DOCUMENT EXTRACT =
Writing new data to the replicated data set causes differences
between the original and the replicated data set. The availability
device keeps tracking and replicates the differences, therefore
when the offline device comes back online, the availability device
brings the offline device back into synchronization with the
now-changed replicated data set according to the replicated
differences. After the synchronization, the availability device
re-routes the independent data paths again so that the workload
balance of the SAN system is restored.
[0015] In addition, each of the availability engines is configured
to verify that the SAN system is in fully functional status before
taking any maintenance action. Each of the availability engines is
also configured to verify that the offline component is in an
allowable status before bringing the offline component back
online.
[0016] To avoid any disruptions of the SAN system operation,
re-routing a data path due to a component being offline or back
online should require less than 15 seconds. Because the timeout
values to server commands are typically in the neighborhood of 30
seconds, preferably, the present invention can construct a SAN
environment in which one ordinarily skilled IT administrator can
take any component out for maintenance, and bring it back online
later, in an orderly manner and without disturbing the operation of
the SAN system at all.
[0017] In accordance with the second aspect of the present
invention, a SAN system is disclosed. The SAN system includes
multiple components, the multiple components include at least one
server; at least two storage devices containing unique
configuration information and data information; at least two
switches connected to the at least one server and the at least two
storage devices to form multiple data paths from the at least one
server and the at least two storage devices via each of the at
least two switches; and an availability device including two
availability engines, wherein each availability engine is connected
to the at least two switches, configured to detect health
conditions of the at least two storage devices and configured to
control the at least two switches to allow the at least one server
to access at least one of the at least two storage devices through
at least one of the multiple data paths according to the health
conditions.
[0018] In accordance with a further aspect of the present
invention, a method for operating the SAN system of the second
aspect of the present invention is disclosed. A method for
operating the storage area network (SAN) system of the second
aspect of the present invention to bring one of the components
offline includes determining which one of the at least two storage
devices should be brought offline and designating the storage
device as a first device; detecting a health condition of the first
device; detecting health conditions of the two availability
engines; detecting health conditions of the at least two switches;
detecting health conditions of connections between the two
availability engines and the first device; detecting health
conditions of connections between the two availability engines and
at least one server; and recording the unique configuration
information contained within the first device.
[0019] In accordance with yet another aspect of the present
invention, a method for operating the SAN system of the second
aspect of the present invention is disclosed. The method for the
SAN system of the second aspect of the present invention to bring
one of the components back online includes detecting a topology
change in the SAN system; sending a notification to all components
of the SAN system; recording the notification in any one of the two
availability engines; and determining a new arrival port.
[0020] In the present invention, the ordinary skilled can
understand that "engine" is a terminology in the software point of
view. "Availability engine" can be replaced with "availability
unit", when it is described in the aspect of hardware. The above
objectives and advantages of the present invention will become more
readily apparent to those ordinarily skilled in the art after
reviewing the following detailed descriptions and accompanying
drawings, in which:
BRIEF DESCRIPTION OF THE DRAWINGS
[0021] FIG. 1 shows the topology architecture of a basic SAN system
with the availability device.

PROVIDED INFORMATION =
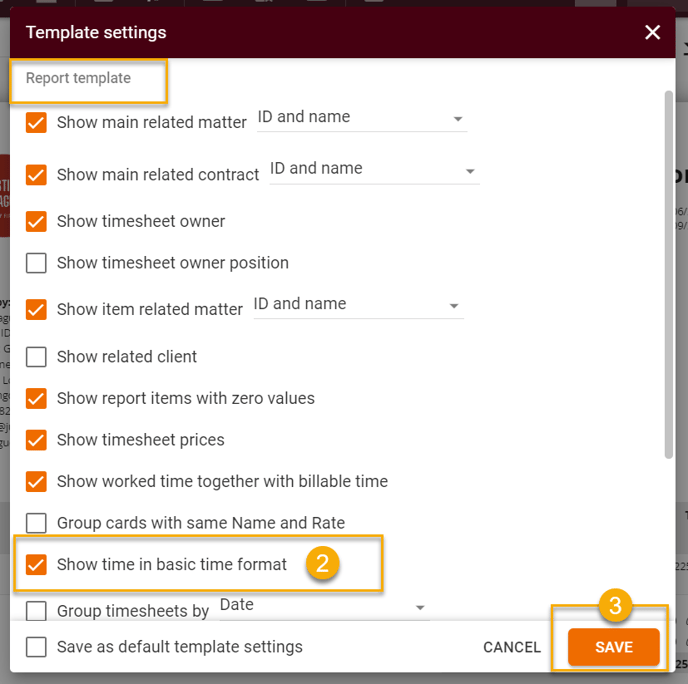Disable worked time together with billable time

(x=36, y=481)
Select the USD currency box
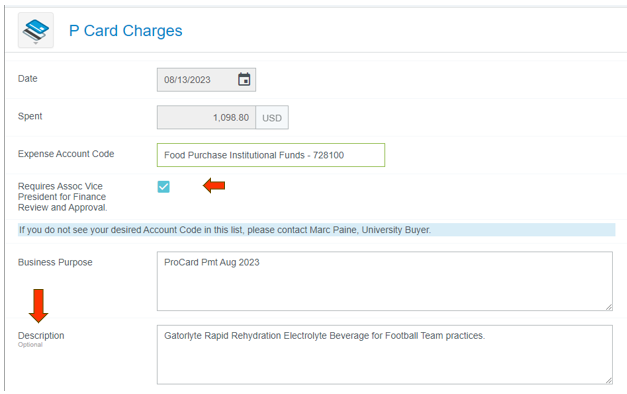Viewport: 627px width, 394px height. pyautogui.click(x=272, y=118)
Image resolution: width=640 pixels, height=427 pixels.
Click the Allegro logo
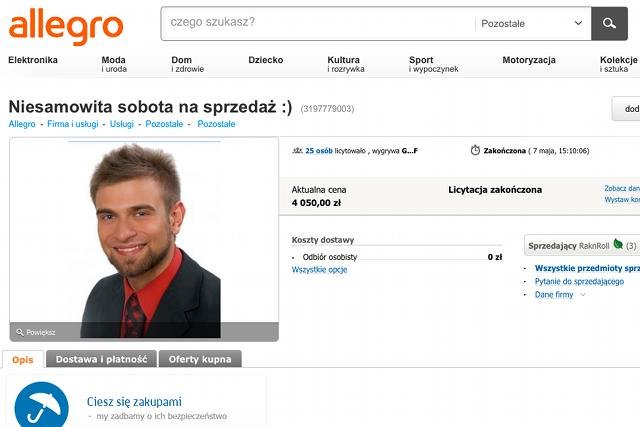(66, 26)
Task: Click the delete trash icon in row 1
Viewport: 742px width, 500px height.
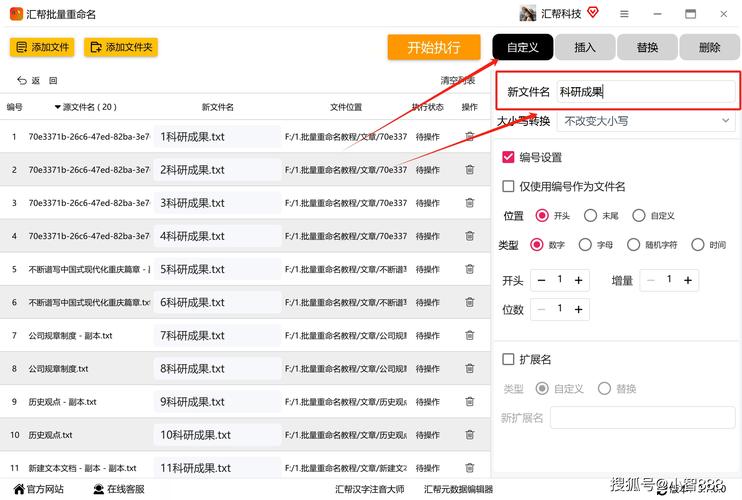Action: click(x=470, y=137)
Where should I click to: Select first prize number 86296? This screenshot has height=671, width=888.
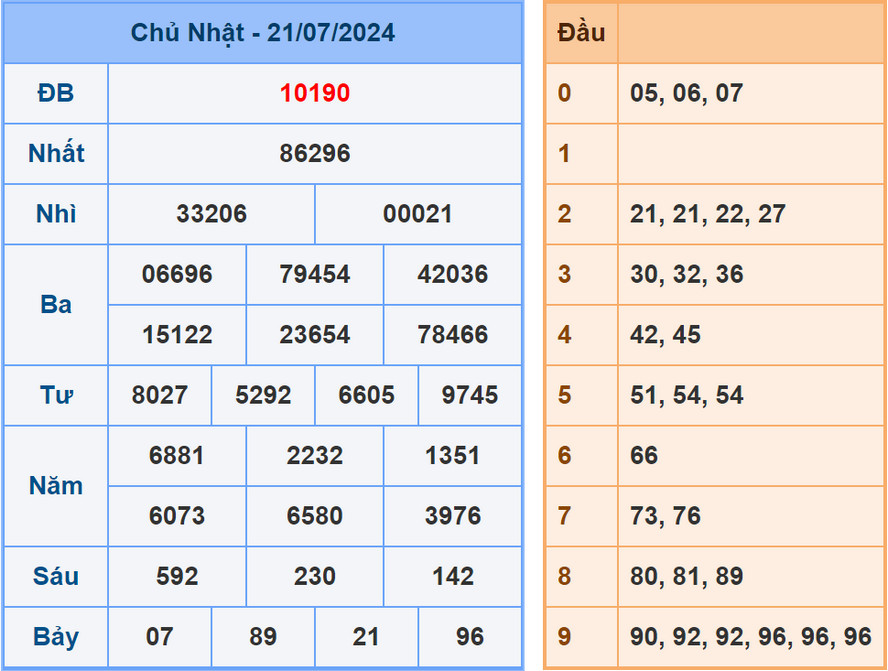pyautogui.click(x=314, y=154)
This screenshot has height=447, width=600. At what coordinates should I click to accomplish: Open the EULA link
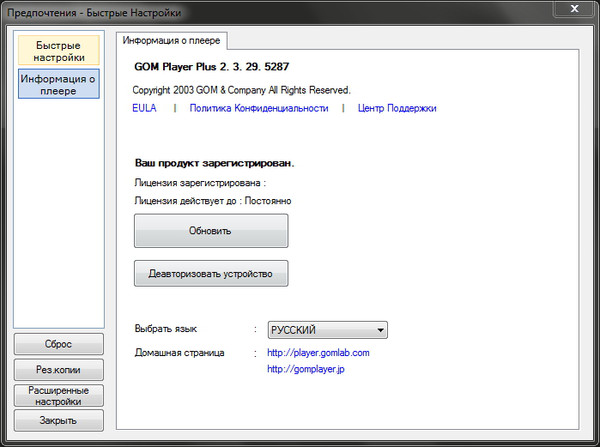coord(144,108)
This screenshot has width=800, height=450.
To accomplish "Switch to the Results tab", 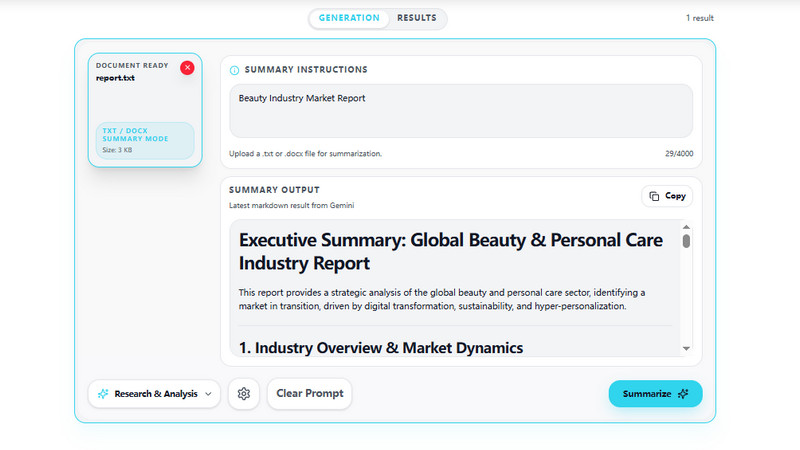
...
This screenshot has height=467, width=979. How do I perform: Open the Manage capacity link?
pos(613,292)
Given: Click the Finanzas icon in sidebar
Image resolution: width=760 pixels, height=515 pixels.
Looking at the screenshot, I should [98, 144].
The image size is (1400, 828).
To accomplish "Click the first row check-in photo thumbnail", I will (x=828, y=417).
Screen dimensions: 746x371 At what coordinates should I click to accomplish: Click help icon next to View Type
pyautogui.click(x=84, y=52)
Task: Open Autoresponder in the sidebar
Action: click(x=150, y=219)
...
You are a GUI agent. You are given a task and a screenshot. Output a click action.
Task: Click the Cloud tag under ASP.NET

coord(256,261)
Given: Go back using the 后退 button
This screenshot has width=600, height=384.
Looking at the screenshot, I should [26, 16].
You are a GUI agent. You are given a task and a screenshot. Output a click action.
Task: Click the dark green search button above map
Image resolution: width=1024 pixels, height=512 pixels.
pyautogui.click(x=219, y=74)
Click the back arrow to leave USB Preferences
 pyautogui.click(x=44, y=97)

TASKS AND EXERCISES =
• a. Return the passage of the SAN patent excerpt from "[0020] In the" down to "the availability device.", copied word for word.
• b. Summarize the SAN patent excerpt in two sentences.
• c. Continue the SAN patent excerpt from the point where it stops.

TASK-BY-TASK RESULTS =
• a.
[0020] In the present invention, the ordinary skilled can
understand that "engine" is a terminology in the software point of
view. "Availability engine" can be replaced with "availability
unit", when it is described in the aspect of hardware. The above
objectives and advantages of the present invention will become more
readily apparent to those ordinarily skilled in the art after
reviewing the following detailed descriptions and accompanying
drawings, in which:
BRIEF DESCRIPTION OF THE DRAWINGS
[0021] FIG. 1 shows the topology architecture of a basic SAN system
with the availability device.

• b. The availability device tracks and replicates the differences written while a device is offline, brings that device back into synchronization when it returns, and then re-routes the data paths to restore workload balance, with any re-routing meant to take less than 15 seconds. The excerpt also discloses a SAN system made up of at least one server, at least two storage devices, at least two switches and an availability device with two availability engines, along with methods for bringing a component offline and back online.

• c.
[0022] FIG. 2 shows an embodiment when the availability engine
tests the independent data path with input/output (I/O) from
availability engine to one storage device via one FC switch.
[0023] FIG. 3 shows another embodiment when one availability engine
tests the independent data path with I/O from the server side to
the storage device side via one FC switch, and the other
availability engine via the other FC switch.
DETAILED DESCRIPTION OF THE PREFERRED EMBODIMENTS
[0024] The present invention will now be described more
specifically with reference to the following embodiments. It is to
be noted that the following descriptions of preferred embodiments
of this invention are presented herein for the purposes of
illustration and description only; they are not intended to be
exhaustive or to be limited to the precise form disclosed.
[0025] An availability device includes two or more clustered
availability engines, so that the functions of the entire
availability device will not be disturbed when any one availability
engine is offline. A full parity protected data path, a redundant
power supply, and self-diagnostic capability are required for each
availability engine. Inside the availability device, the clustered
availability engines communicate with each other through a standard
SAN server-storage device interface. Structurally, the availability
device has no back panel and so that an individual availability
engine can be removed physically when necessary.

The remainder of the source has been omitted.